Segment Start: Records to use

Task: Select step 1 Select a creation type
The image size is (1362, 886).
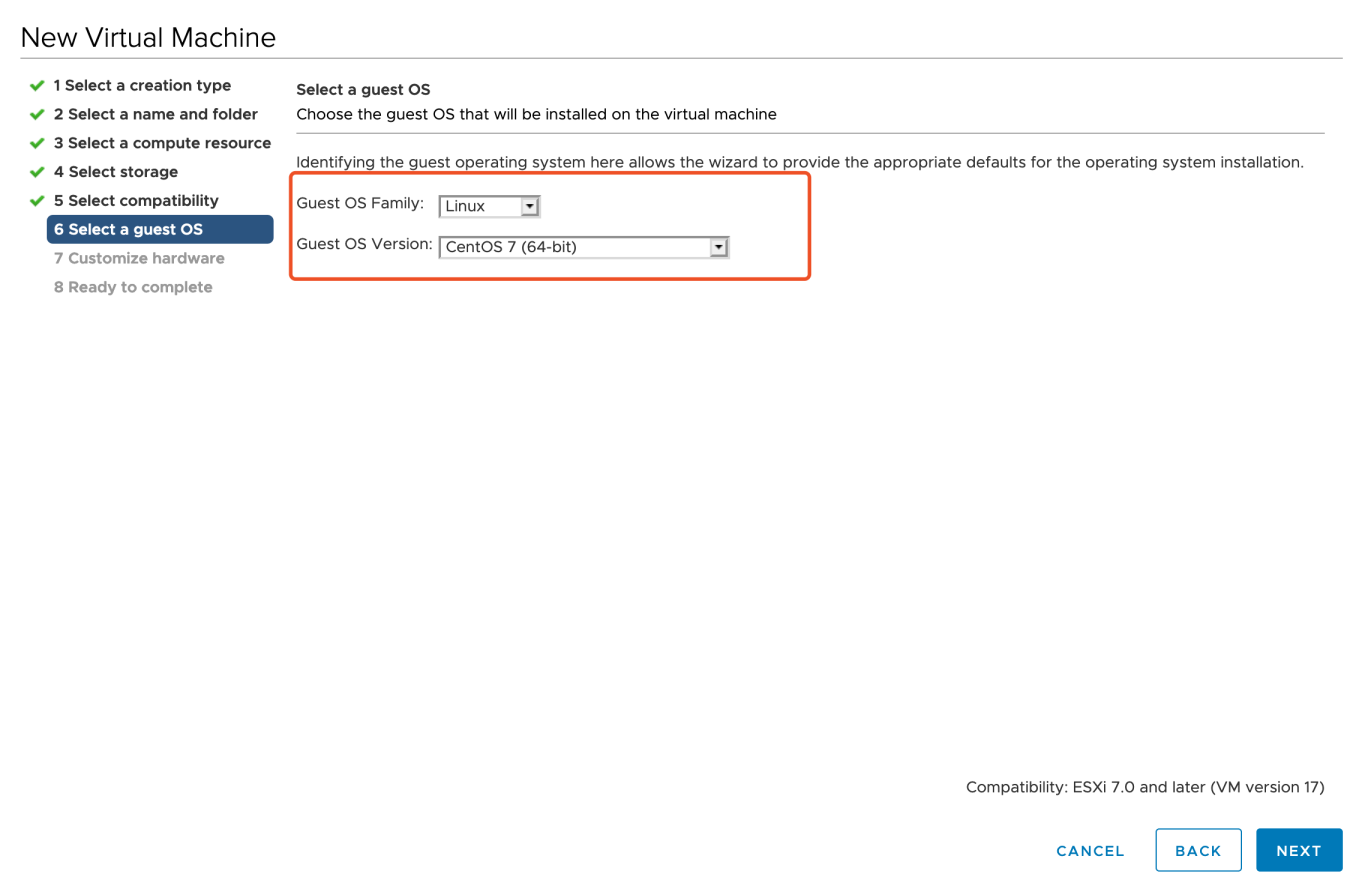Action: 142,85
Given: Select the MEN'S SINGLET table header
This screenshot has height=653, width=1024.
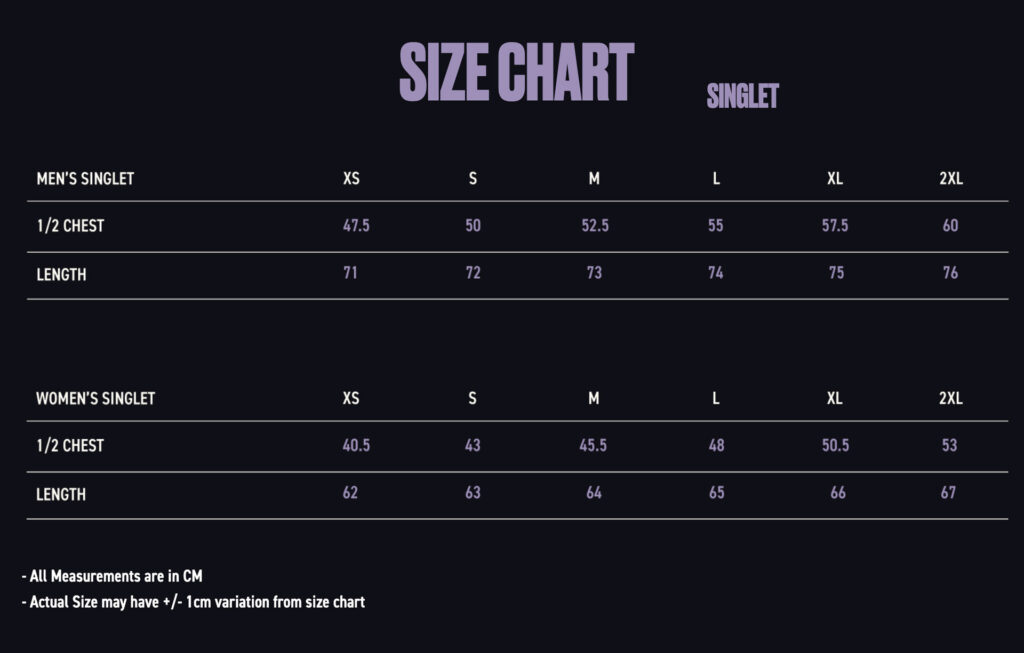Looking at the screenshot, I should click(85, 179).
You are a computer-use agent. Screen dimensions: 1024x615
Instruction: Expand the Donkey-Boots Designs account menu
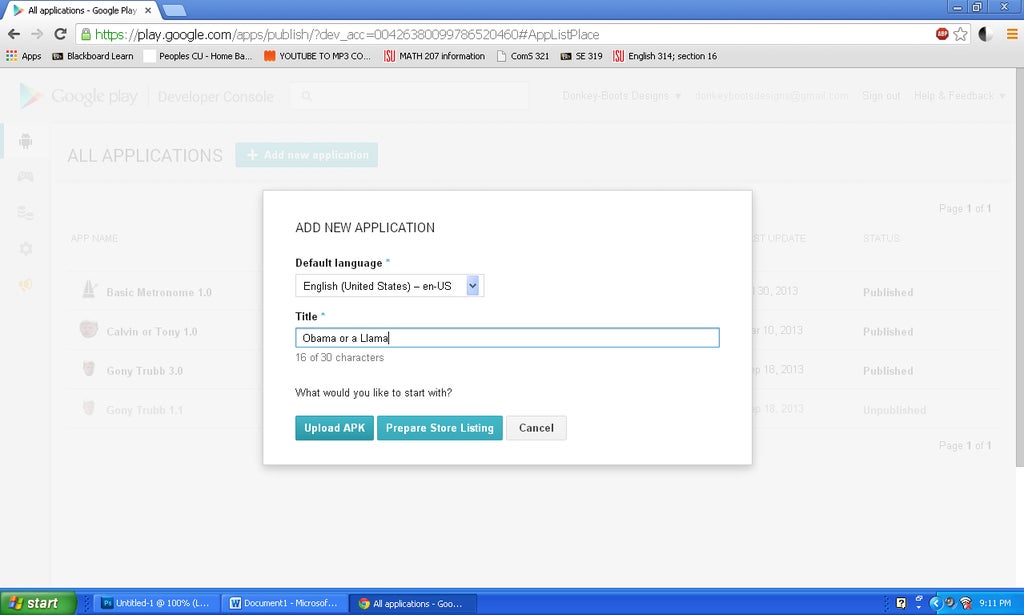tap(620, 96)
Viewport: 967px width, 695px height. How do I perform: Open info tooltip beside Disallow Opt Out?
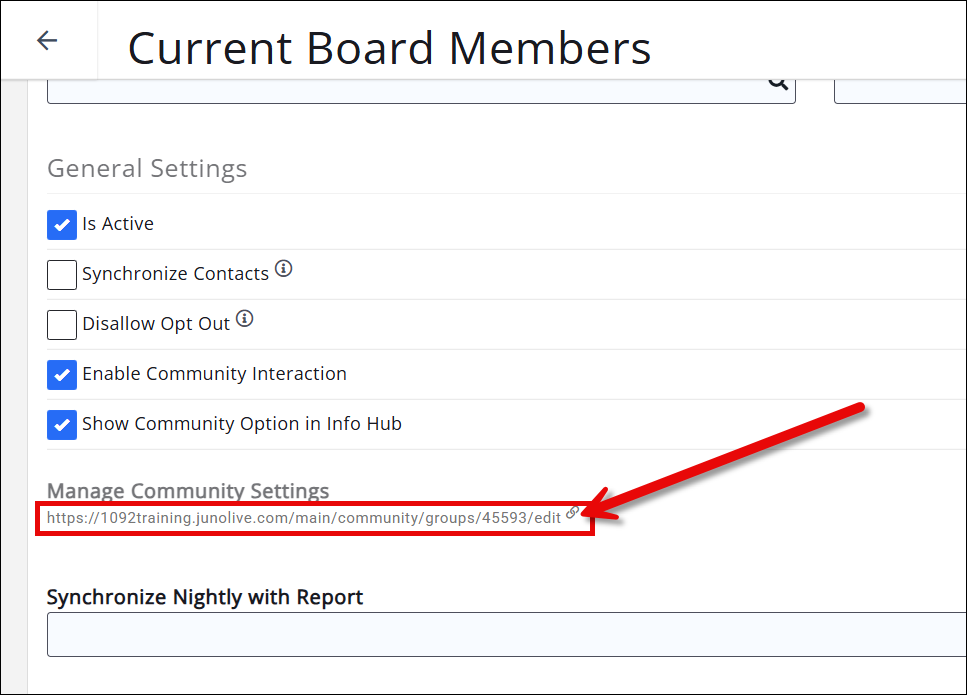click(x=245, y=319)
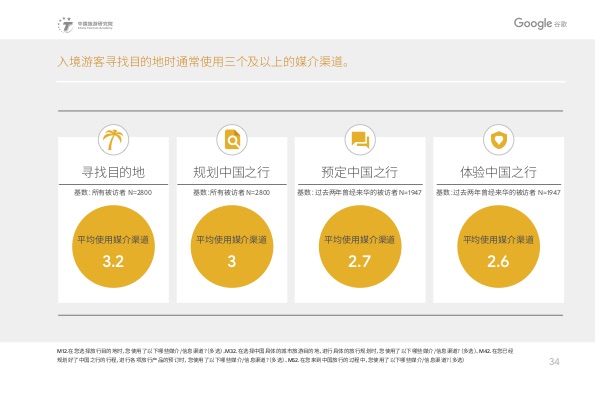
Task: Click the shield heart icon
Action: pos(498,139)
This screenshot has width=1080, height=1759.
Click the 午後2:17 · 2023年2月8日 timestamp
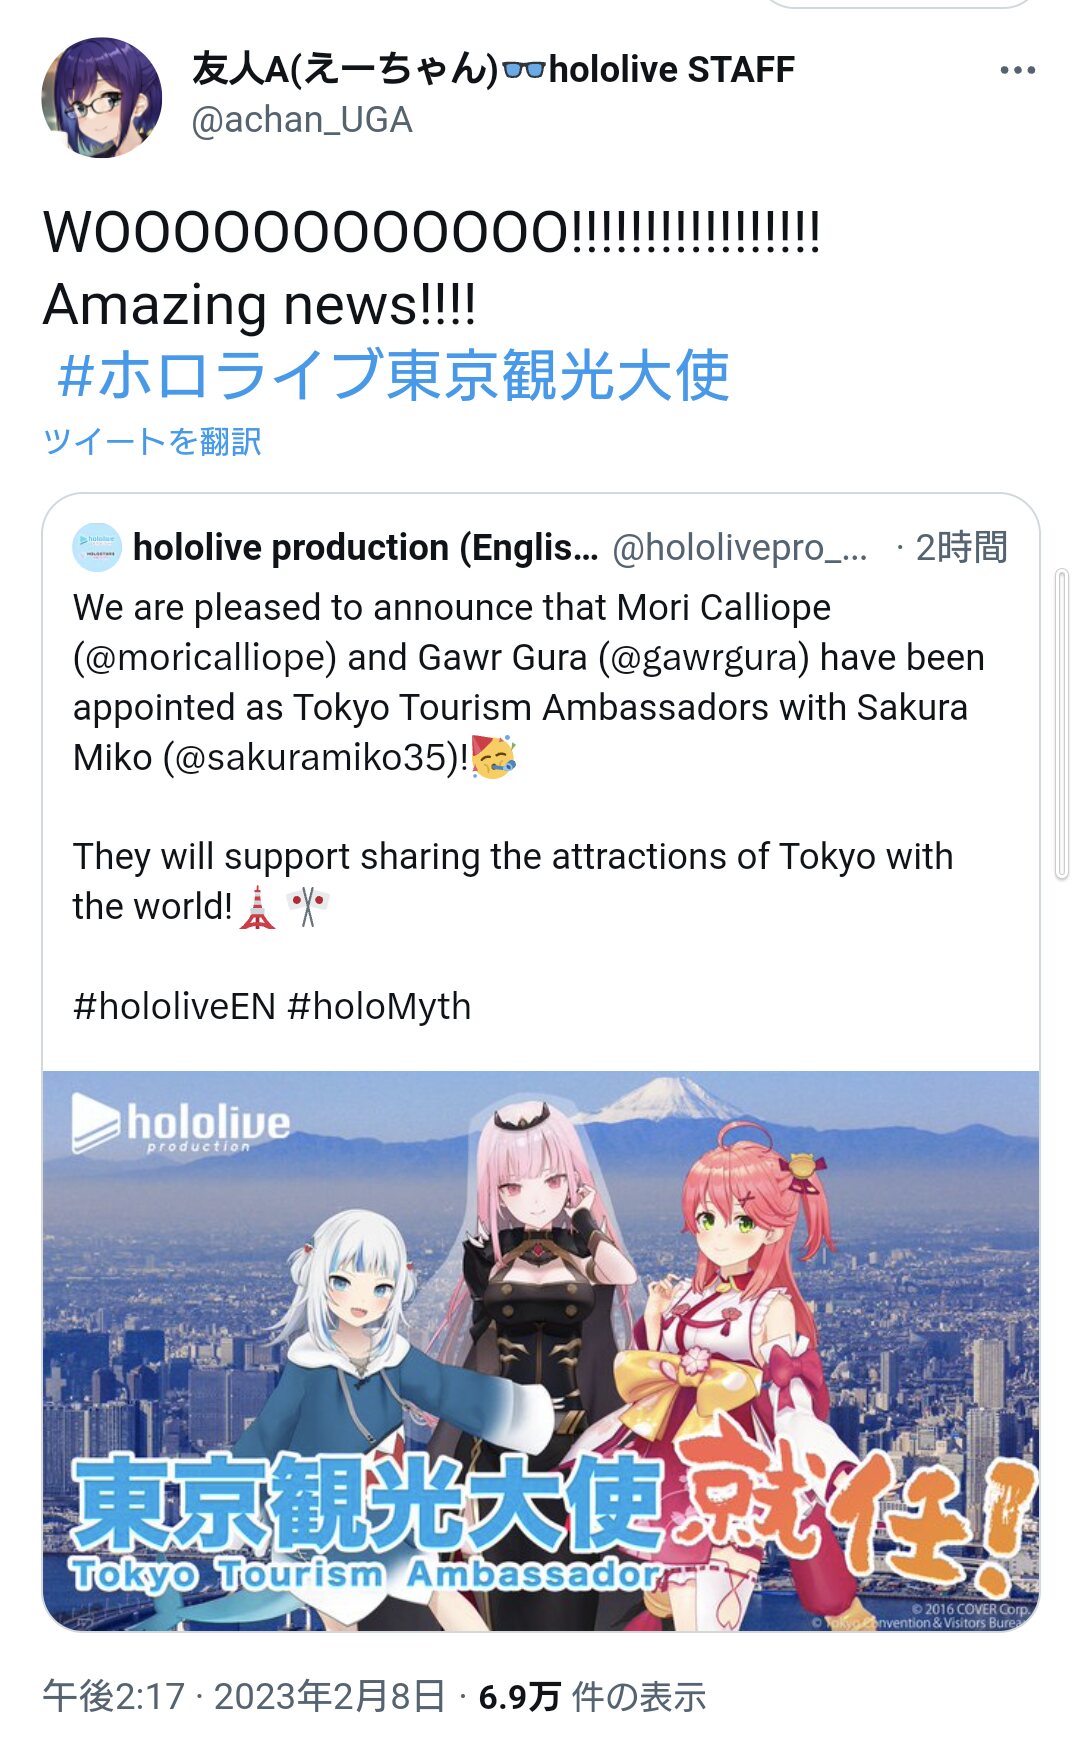(x=244, y=1696)
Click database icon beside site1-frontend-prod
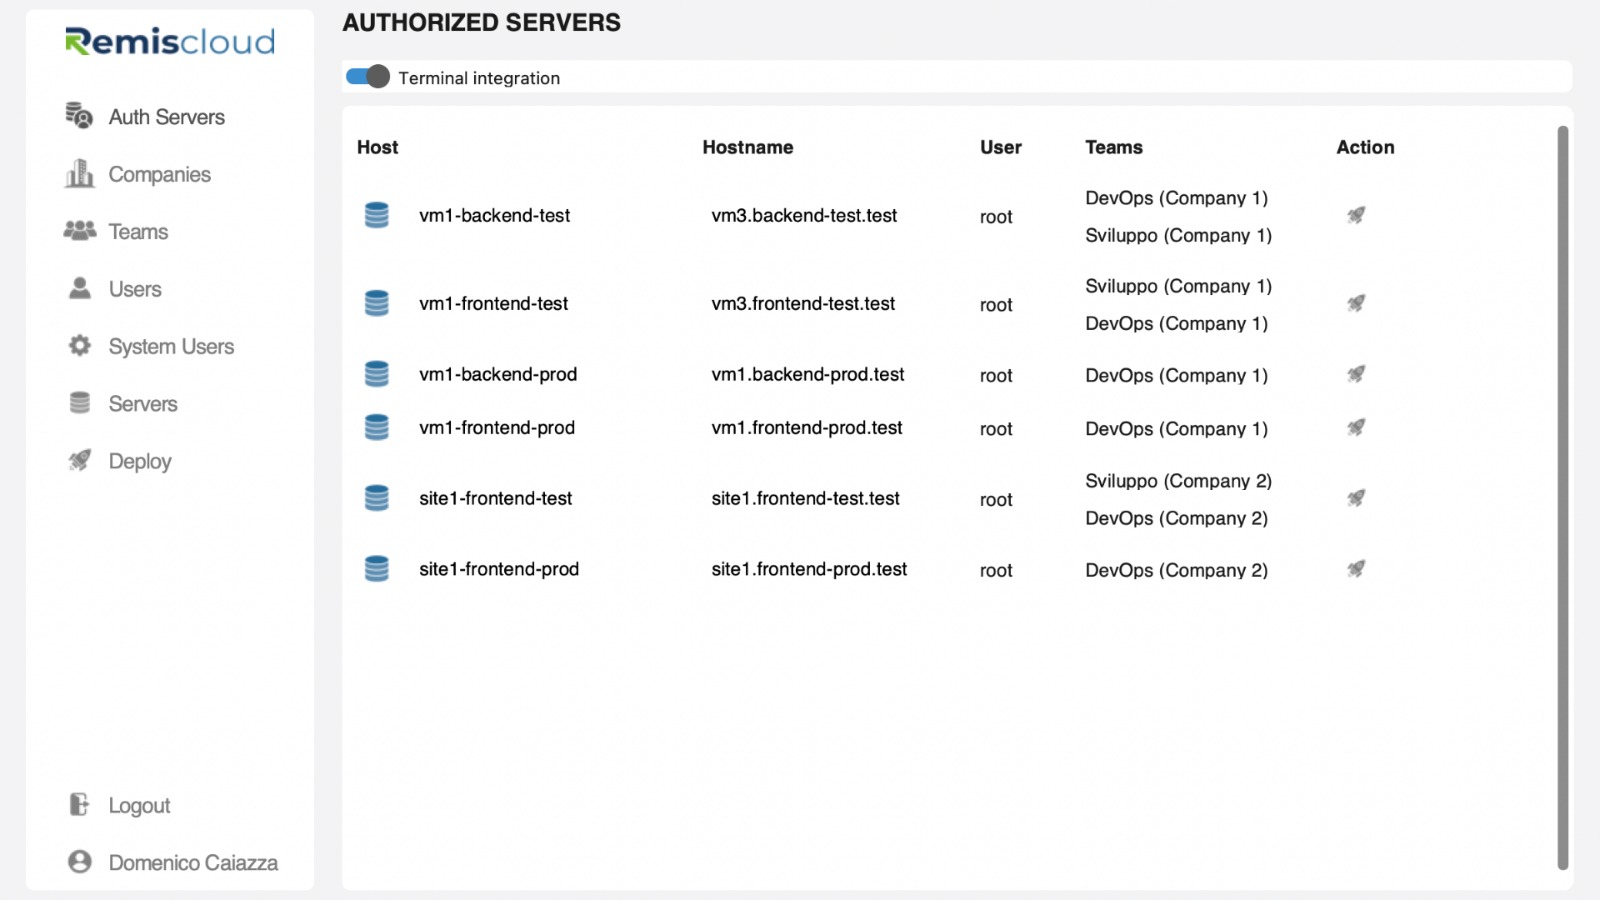This screenshot has width=1600, height=900. [x=377, y=569]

Segment End: Records to use

Reproduce exactly and only the lines from the "Given: Select the MEN'S SINGLET table header" line to the last line of the records above. Do not carry over any pictures.

> **Written answer**
Given: Select the MEN'S SINGLET table header
This screenshot has height=653, width=1024.
Looking at the screenshot, I should click(85, 179).
You are a computer-use agent. Screen dimensions: 1024x615
Instruction: Expand the Donkey-Boots Designs account menu
tap(620, 96)
Viewport: 967px width, 695px height. How do I perform: Open info tooltip beside Disallow Opt Out?
click(x=245, y=319)
Task: Click the shield heart icon
Action: pos(498,139)
This screenshot has width=1080, height=1759.
Click the 午後2:17 · 2023年2月8日 timestamp
(x=244, y=1696)
Click database icon beside site1-frontend-prod
This screenshot has width=1600, height=900. [x=377, y=569]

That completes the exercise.